***** Records to process *****
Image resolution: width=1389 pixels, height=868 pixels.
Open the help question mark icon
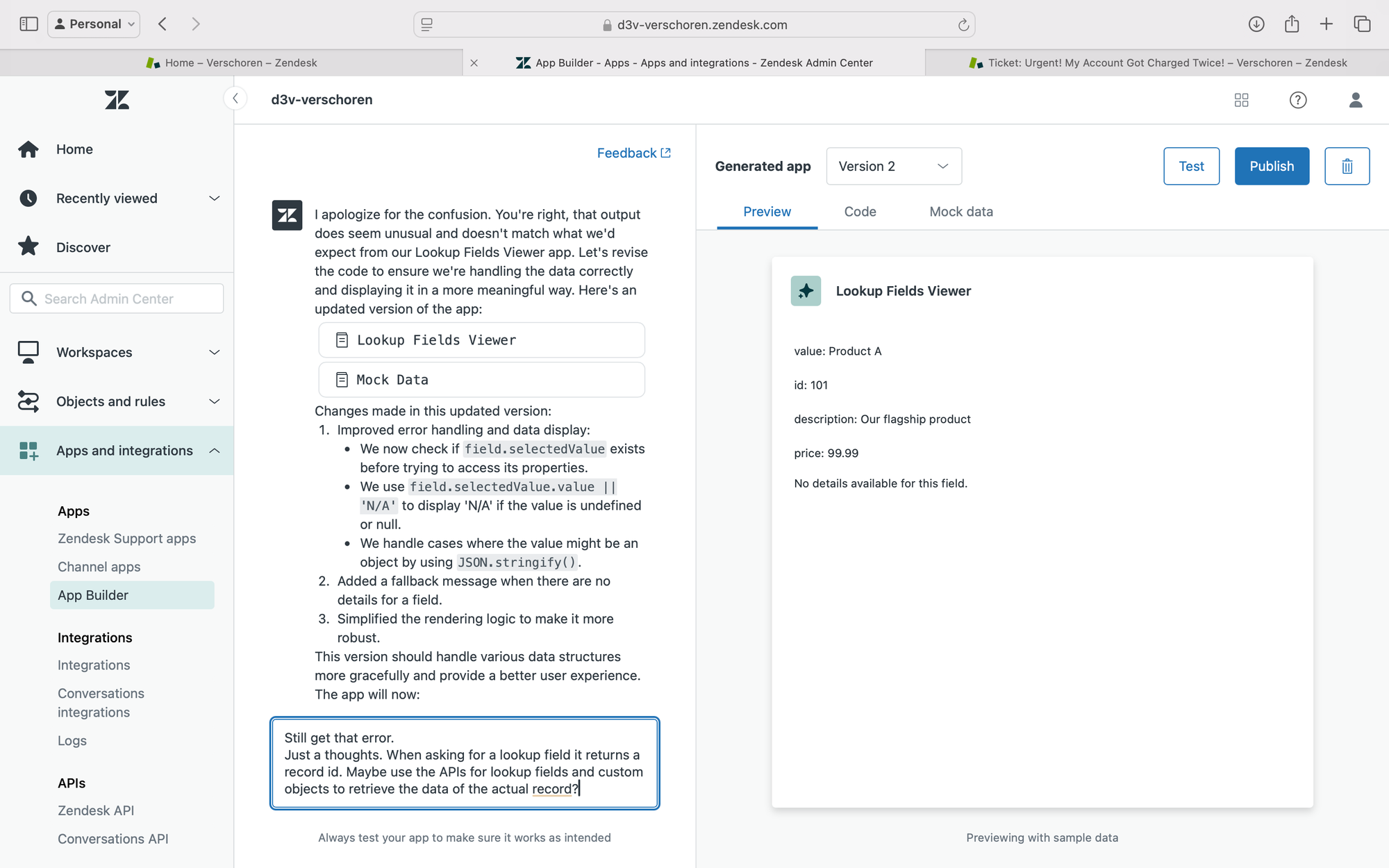pos(1297,100)
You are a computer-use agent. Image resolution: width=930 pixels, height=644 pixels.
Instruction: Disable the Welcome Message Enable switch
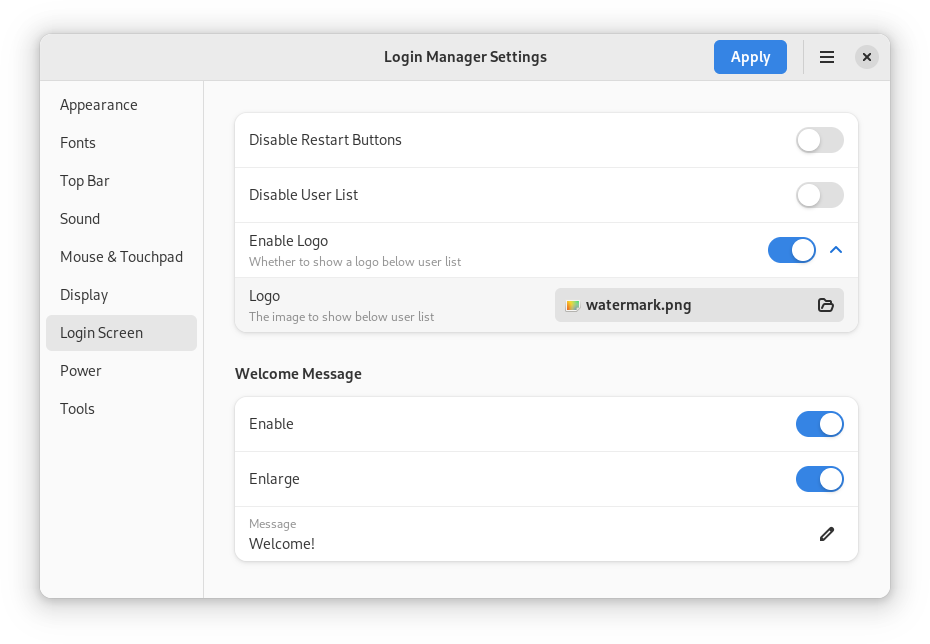pyautogui.click(x=819, y=424)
*****
**Assigned task:** What belongs in the answer is each line above, reproduced exactly, and no picture.

**Solution:**
Image resolution: width=1389 pixels, height=868 pixels.
Open the help question mark icon
pos(1297,100)
You are a computer-use agent. Image resolution: width=930 pixels, height=644 pixels.
Instruction: Disable the Welcome Message Enable switch
pyautogui.click(x=819, y=424)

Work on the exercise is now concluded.